## Exercise prompt
Transcribe the entries exactly as given and skip whatever images they hold.

***** Data under study

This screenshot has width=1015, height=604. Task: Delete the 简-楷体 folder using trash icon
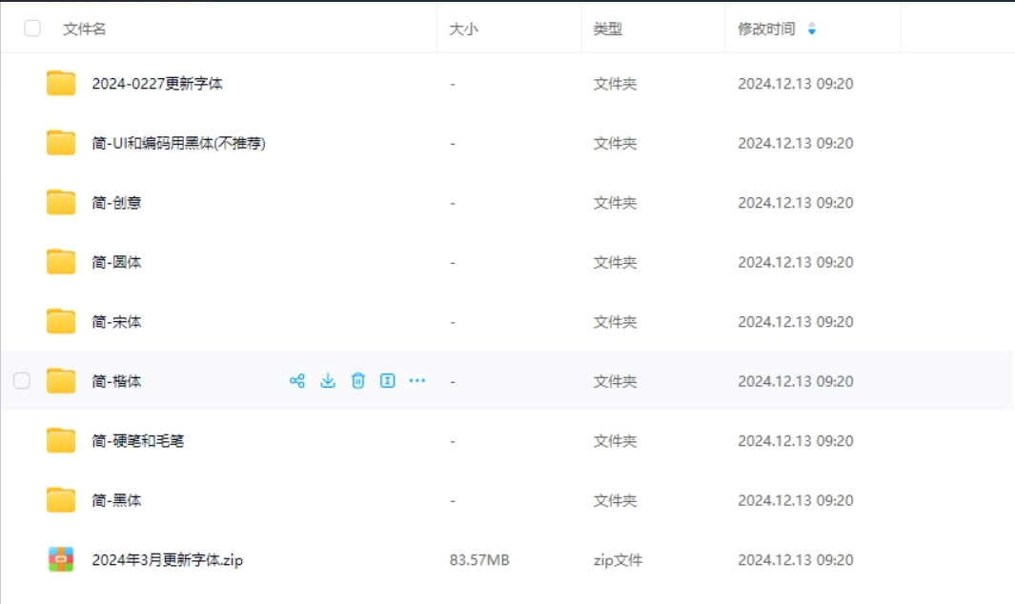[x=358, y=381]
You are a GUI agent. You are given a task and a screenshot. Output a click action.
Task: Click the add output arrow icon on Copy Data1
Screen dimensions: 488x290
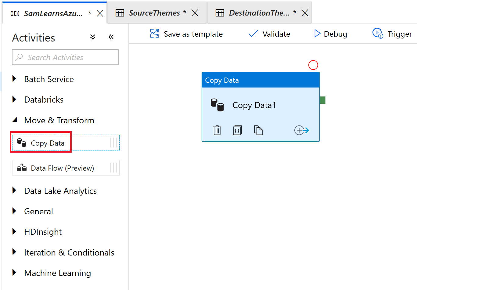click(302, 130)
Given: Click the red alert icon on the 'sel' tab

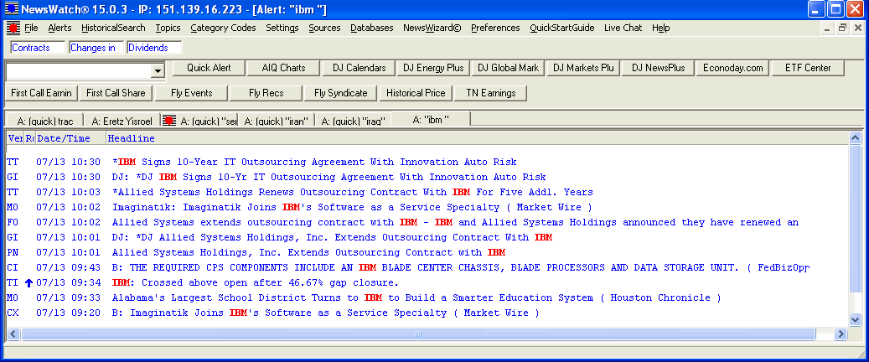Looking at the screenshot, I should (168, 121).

**********

## Response to this task
This screenshot has width=1015, height=604. Task: Delete the 简-楷体 folder using trash icon
[x=358, y=381]
You are a GUI agent. You are given a task and a screenshot. Output a click action.
Task: Click the add output arrow icon on Copy Data1
Screen dimensions: 488x290
click(302, 130)
Given: Click the red alert icon on the 'sel' tab

Looking at the screenshot, I should (168, 121).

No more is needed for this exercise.